Utilizando un polímero económico llamado melamina (el ingrediente principal de Formica), los químicos han creado una forma económica, simple y energéticamente eficiente de capturar el dióxido de carbono de las chimeneas, clave para reducir las emisiones de gases de efecto invernadero a la atmósfera.
Este avance es obra del equipo de Jeffrey Reimer y Haiyan Mao de la Universidad de California, Berkeley.
Los nuevos sistemas de captura de dióxido de carbono que emplean materiales a base de melamina son adecuados para su uso en grandes chimeneas de fábrica y plantas de energía que funcionan con combustibles fósiles. Sin embargo, todo indica que podrá albergar con éxito emisiones de CO2 mucho menores, como las de los tubos de escape de los coches y otros vehículos terrestres.
Con la implementación masiva de esta nueva tecnología, tiene el potencial de frenar significativamente el progreso del calentamiento global. Recuerde que el dióxido de carbono de la quema de combustibles fósiles representa aproximadamente el 75% de todos los gases de efecto invernadero producidos en países como los Estados Unidos.
El nuevo material es sencillo de fabricar porque requiere principalmente polvo de melamina, que está disponible a bajo precio en el mercado (alrededor de $40 por tonelada para muchos proveedores en EE.UU.), así como formaldehído y ácido cianúrico, un químico que, en el último caso A continuación, entre otros usos, se añade a las piscinas junto con el cloro para hacerlo más estable.

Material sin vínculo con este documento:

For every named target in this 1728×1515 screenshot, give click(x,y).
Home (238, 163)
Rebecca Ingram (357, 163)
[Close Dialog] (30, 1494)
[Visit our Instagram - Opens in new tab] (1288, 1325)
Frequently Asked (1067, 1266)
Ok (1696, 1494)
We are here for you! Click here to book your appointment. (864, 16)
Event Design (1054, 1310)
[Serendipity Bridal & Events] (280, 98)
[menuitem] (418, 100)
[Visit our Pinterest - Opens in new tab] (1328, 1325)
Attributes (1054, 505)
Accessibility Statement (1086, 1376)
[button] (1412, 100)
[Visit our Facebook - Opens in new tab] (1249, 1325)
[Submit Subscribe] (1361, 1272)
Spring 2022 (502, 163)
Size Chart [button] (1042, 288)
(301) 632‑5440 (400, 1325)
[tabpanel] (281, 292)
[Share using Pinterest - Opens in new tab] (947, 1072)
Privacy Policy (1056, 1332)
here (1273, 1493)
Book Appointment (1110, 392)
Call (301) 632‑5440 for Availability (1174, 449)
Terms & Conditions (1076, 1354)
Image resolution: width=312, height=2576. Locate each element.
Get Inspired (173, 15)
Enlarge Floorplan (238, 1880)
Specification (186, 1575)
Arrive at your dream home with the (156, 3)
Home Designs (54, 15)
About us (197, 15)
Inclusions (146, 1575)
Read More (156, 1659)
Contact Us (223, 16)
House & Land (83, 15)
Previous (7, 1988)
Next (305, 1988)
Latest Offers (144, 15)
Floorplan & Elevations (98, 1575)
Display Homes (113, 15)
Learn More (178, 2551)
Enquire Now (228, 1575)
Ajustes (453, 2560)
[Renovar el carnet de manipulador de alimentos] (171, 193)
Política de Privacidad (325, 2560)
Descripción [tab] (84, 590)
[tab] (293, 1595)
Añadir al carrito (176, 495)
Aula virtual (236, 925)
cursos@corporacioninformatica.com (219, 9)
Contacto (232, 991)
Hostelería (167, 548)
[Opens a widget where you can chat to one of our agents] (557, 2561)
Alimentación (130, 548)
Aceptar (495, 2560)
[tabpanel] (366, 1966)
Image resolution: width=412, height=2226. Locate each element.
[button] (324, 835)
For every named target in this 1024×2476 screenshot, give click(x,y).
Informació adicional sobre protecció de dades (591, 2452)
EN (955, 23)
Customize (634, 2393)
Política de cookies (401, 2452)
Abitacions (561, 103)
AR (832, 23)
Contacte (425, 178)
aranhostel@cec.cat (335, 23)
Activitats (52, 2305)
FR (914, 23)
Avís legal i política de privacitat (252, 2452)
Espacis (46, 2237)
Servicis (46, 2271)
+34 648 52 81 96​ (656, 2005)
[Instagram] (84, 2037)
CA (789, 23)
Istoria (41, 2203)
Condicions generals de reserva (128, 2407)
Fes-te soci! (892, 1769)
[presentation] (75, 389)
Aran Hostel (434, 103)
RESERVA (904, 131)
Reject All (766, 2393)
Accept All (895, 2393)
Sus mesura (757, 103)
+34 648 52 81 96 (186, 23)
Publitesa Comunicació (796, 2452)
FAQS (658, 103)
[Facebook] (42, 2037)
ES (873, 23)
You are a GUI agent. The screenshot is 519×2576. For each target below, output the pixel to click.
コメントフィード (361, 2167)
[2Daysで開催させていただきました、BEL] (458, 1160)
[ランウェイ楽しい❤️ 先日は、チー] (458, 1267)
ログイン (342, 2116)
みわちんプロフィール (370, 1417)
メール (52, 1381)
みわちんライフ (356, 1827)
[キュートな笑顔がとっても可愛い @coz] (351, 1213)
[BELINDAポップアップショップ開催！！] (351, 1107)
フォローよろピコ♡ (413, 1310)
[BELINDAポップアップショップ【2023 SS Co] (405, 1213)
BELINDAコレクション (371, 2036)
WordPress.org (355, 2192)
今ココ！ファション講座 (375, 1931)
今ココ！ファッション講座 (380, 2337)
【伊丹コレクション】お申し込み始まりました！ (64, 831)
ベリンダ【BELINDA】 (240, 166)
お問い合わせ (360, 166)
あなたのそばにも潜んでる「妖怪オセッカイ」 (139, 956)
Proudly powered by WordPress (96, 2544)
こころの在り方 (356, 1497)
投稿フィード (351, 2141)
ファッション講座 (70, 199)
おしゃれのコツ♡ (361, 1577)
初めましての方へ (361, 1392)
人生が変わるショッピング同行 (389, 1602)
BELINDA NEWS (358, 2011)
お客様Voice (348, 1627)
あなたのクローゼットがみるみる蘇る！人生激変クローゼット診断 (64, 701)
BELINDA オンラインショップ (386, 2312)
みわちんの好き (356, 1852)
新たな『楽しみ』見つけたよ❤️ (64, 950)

La red de melamina porosa, la forma en que se describe técnicamente el nuevo sistema de captura de dióxido de carbono, captura el dióxido de carbono con una eficiencia comparable a las primeras pruebas de otra clase relativamente nueva de materiales de captura de dióxido de carbono: estructuras organometálicas (MOF).
Químicos de la Universidad de California, Berkeley, crearon el primer MOF de captura de CO2 de este tipo en 2015, y se ha demostrado que las versiones posteriores son más eficientes para eliminar el dióxido de carbono de los gases de combustión, como el carbón de las centrales eléctricas.
Sin embargo, este nuevo material a base de melamina utiliza componentes más económicos, es más fácil de fabricar y es más eficiente energéticamente que la mayoría de las estructuras organometálicas. En cuanto a este último, captura y libera dióxido de carbono a temperaturas más bajas que las requeridas por los métodos anteriores.
En concreto, captura dióxido de carbono a unos 40 grados centígrados (ligeramente por encima de la temperatura ambiente) y lo libera a unos 80 grados centígrados (por debajo del punto de ebullición del agua). Esto representa un ahorro de energía significativo, ya sea que solo desee capturar dióxido de carbono y enterrarlo en el suelo, o usarlo para fabricar ciertos productos.
En última instancia, el bajo costo de un sistema basado en este material significa que podría implementarse ampliamente.
El equipo de Reimer y Mao presenta los detalles técnicos de su nuevo sistema de captura de CO2 en la revista académica Science Advances, titulada "Scalable Solid-State Nanoporous Networks with Atomic-Scale Interaction Design for CO2 Capture".